Acute arterial embolism is a heterogeneous disease whose presenting features, treatment and outcome depend on the source of the embolism, the type of embolism and the target organ affected. Most emboli originate from the heart, typically as a consequence of AF. Other embolic sources are diseased or prosthetic heart valves, left ventricular mural thrombus, intra-cardiac tumors and atherosclerotic lesions in the vascular tree. Emboli from atherosclerotic plaque can take two forms. The more common and larger form is thromboembolism which is a dislodged clot from the surface of the vascular plaque. The less frequent and smaller form is atheroemboli which are cholesterol crystals form the core of the lesion. The former tend to block larger arteries causing abrupt arterial occlusion, while the latter lodge in distal arterioles triggering an inflammatory reaction.
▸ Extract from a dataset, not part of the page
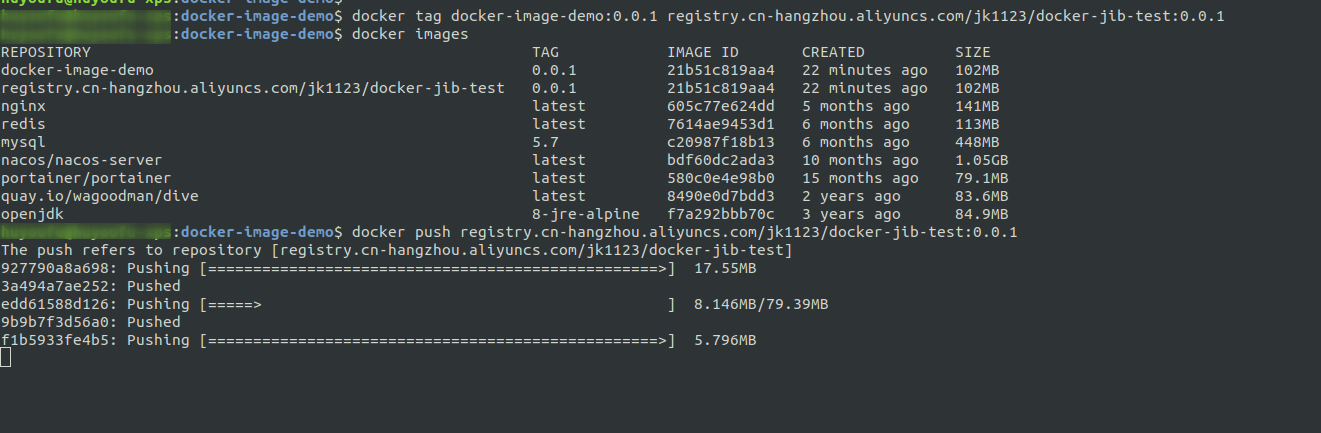The image size is (1321, 433).
Task: Click the progress bar for layer 927790a8a698
Action: click(437, 268)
Arterial emboli manifest with organ dysfunction, demanding immediate recognition and therapy. The two most common sites for embolic events are the brain resulting in strokes and the lower extremities. Strokes present as a painless neurologic deficit, while acute embolic limb occlusion presents with a cold, painful limb. Less frequent targets are upper extremities, mesenteric vessels and the renal arteries. Except in the case of strokes, there are no strictly defined time limits for attempting reperfusion, but in general, the longer reperfusion is delayed, the greater the ischemic damage to the organ. Ischemia can ultimately lead to infarction and consequently increases morbidity and risk of mortality.
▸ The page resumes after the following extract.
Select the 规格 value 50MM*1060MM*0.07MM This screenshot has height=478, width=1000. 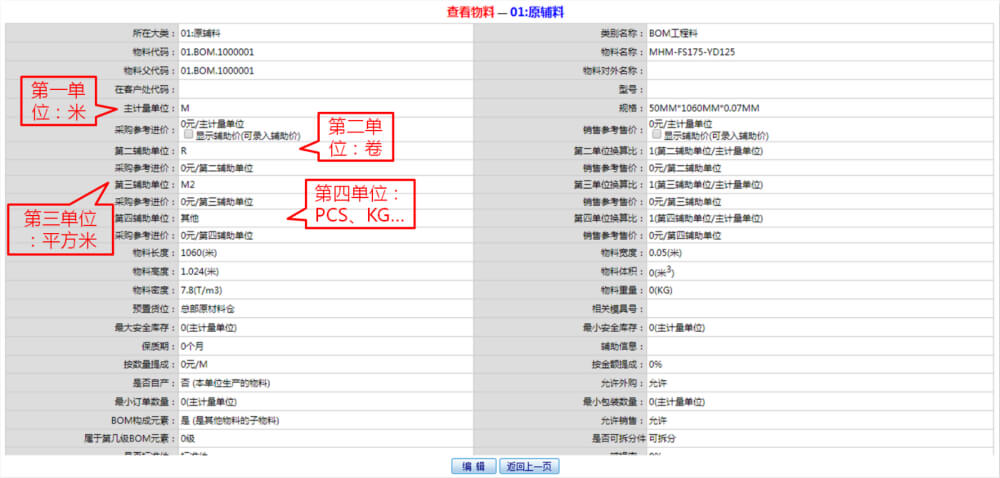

Treatment of thromboembolic events consists of immediate reperfusion through thrombolysis, embolectomy and sometimes arterial bypass. This is usually followed by systemic anticoagulation to prevent further embolization or clot propagation in partially reperfused areas. Atheroembolic events generally do not require reperfusion or anticoagulation, but due warrant antiplatelet therapy. Long-term, management requires an attempt to identify the origin of the embolus and prevention of further embolic events. This can take the form of risk factor modification, long-term systemic anticoagulation or antiplatelet therapy, the use of statins and rarely surgical intervention to correct the pathology responsible for the embolic event.